Applicant’s argument regarding the claimed flow rate is noted but not found persuasive. As discussed above, based on the combined teachings of the prior art; the claimed range would overlap the range taught by the prior art and for a conventional 1 m diameter reactor. The combination of Hoshino et al, Kurosawa et al, and Park et al would be expected to overlap the claimed range (1 m reactor diameter having 500,000 sccm (500 L/min), wherein 1 mole of ideal gas occupies 22.414 liters; thus 500 L/min/22.414L/mol=22.3 mol/min; 22.3 mol/min * 60min/hr=1338.44 mol/hr; for a 1 m reactor= area is p * (d/2)^2= 3.14* (1/2)^2=0.7854 m2; 1338.44mol/hr /0.7854 m2= 1704.15 mol/hr/m2) H2 flow for the reactor taught by the combination of Hoshino et al, Kurosawa et al and Park. Overlapping ranges are prima facie obvious and optimization of a result effective variable, flow rate, by conducting routine experimentation would have been obvious to one of ordinary skill in the art at the time of filing to obtain the claimed range (MPEP 2144.05).

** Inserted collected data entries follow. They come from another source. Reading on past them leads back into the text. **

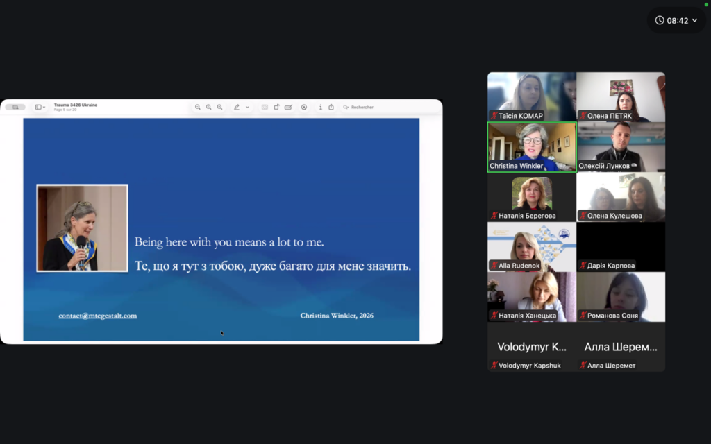This screenshot has height=444, width=711.
Task: Click the zoom out magnifier in Preview toolbar
Action: pyautogui.click(x=198, y=108)
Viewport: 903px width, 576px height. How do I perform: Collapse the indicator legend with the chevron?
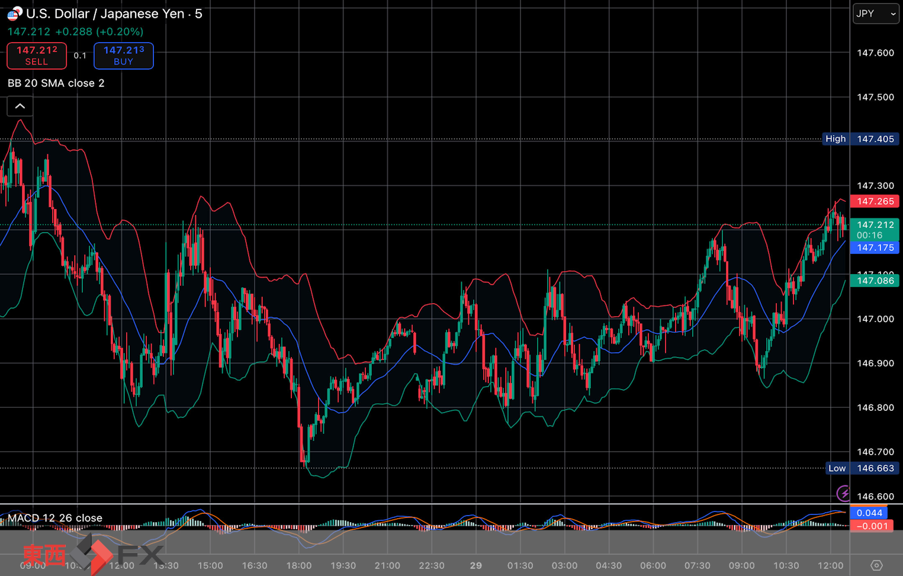coord(20,107)
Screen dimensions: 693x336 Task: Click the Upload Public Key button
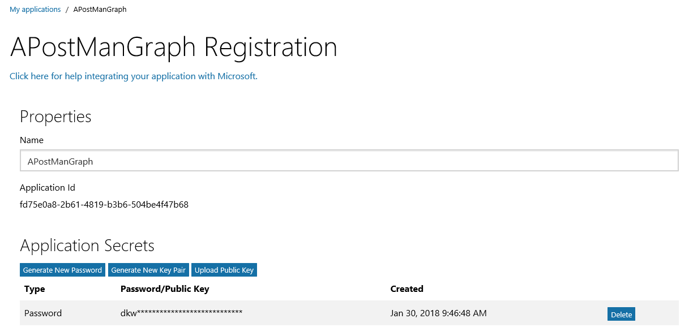(x=224, y=270)
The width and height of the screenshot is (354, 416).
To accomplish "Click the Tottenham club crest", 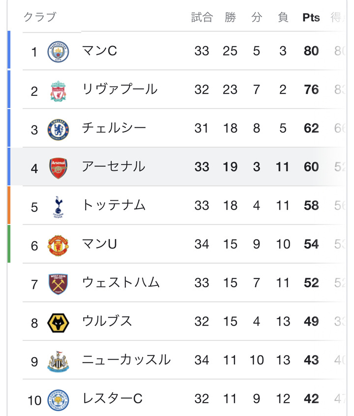I will [58, 206].
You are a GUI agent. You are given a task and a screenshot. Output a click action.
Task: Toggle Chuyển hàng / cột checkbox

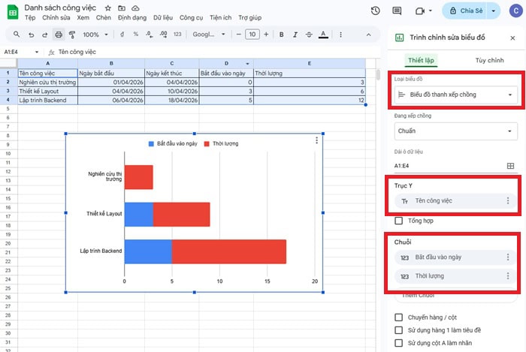point(399,317)
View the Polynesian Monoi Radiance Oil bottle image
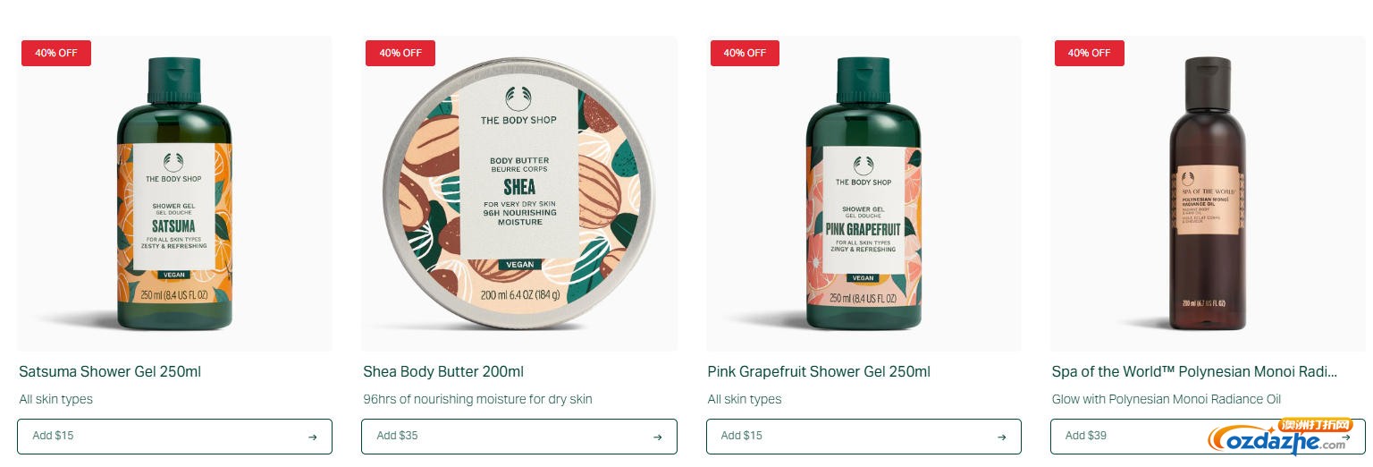Screen dimensions: 1373x467 pyautogui.click(x=1208, y=193)
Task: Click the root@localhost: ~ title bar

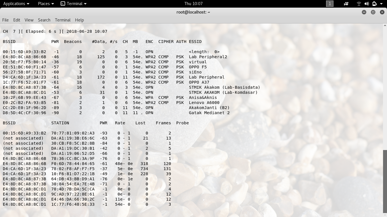Action: [x=194, y=12]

In response to applicant's arguments against the references individually, one cannot show nonobviousness by attacking references individually where the rejections are based on combinations of references. See In re Keller, 642 F.2d 413, 208 USPQ 871 (CCPA 1981); In re Merck & Co., 800 F.2d 1091, 231 USPQ 375 (Fed. Cir. 1986). Hoshino et al teaches a method of manufacturing a polycrystalline silicon rod by Siemens process using tricholorosilane and hydrogen gas at 970°C, and includes a post-deposition heat treatment at 1020°C after an end of a deposition step of polycrystalline silicon (Fig 2, Fig 5; [0048]-[0053]). Park et al teaches a method of treating polysilicon, wherein the hydrogen gas (H.sub.2) may be supplied at a flow rate in a range of about 1 sccm to about 500,000 sccm at a heat treatment temperature of 400 to 1200°C ([0030]). Hoshino et al teaches treating polysilicon with hydrogen after a Siemens process, and Park et al teaches the flow rate used to treat polysilicon; therefore, the rejection is maintained. The examiner maintains that treating the polysilicon in a rod form and/or a wafer form would have been obvious to one of ordinary skill in the art at the time of filing because the rod and wafer are both made of polysilicon.
Conclusion
Applicant's amendment necessitated the new ground(s) of rejection presented in this Office action. Accordingly, THIS ACTION IS MADE FINAL. See MPEP § 706.07(a). Applicant is reminded of the extension of time policy as set forth in 37 CFR 1.136(a).
A shortened statutory period for reply to this final action is set to expire THREE MONTHS from the mailing date of this action. In the event a first reply is filed within TWO MONTHS of the mailing date of this final action and the advisory action is not mailed until after the end of the THREE-MONTH shortened statutory period, then the shortened statutory period will expire on the date the advisory action is mailed, and any nonprovisional extension fee (37 CFR 1.17(a)) pursuant to 37 CFR 1.136(a) will be calculated from the mailing date of the advisory action. In no event, however, will the statutory period for reply expire later than SIX MONTHS from the mailing date of this final action.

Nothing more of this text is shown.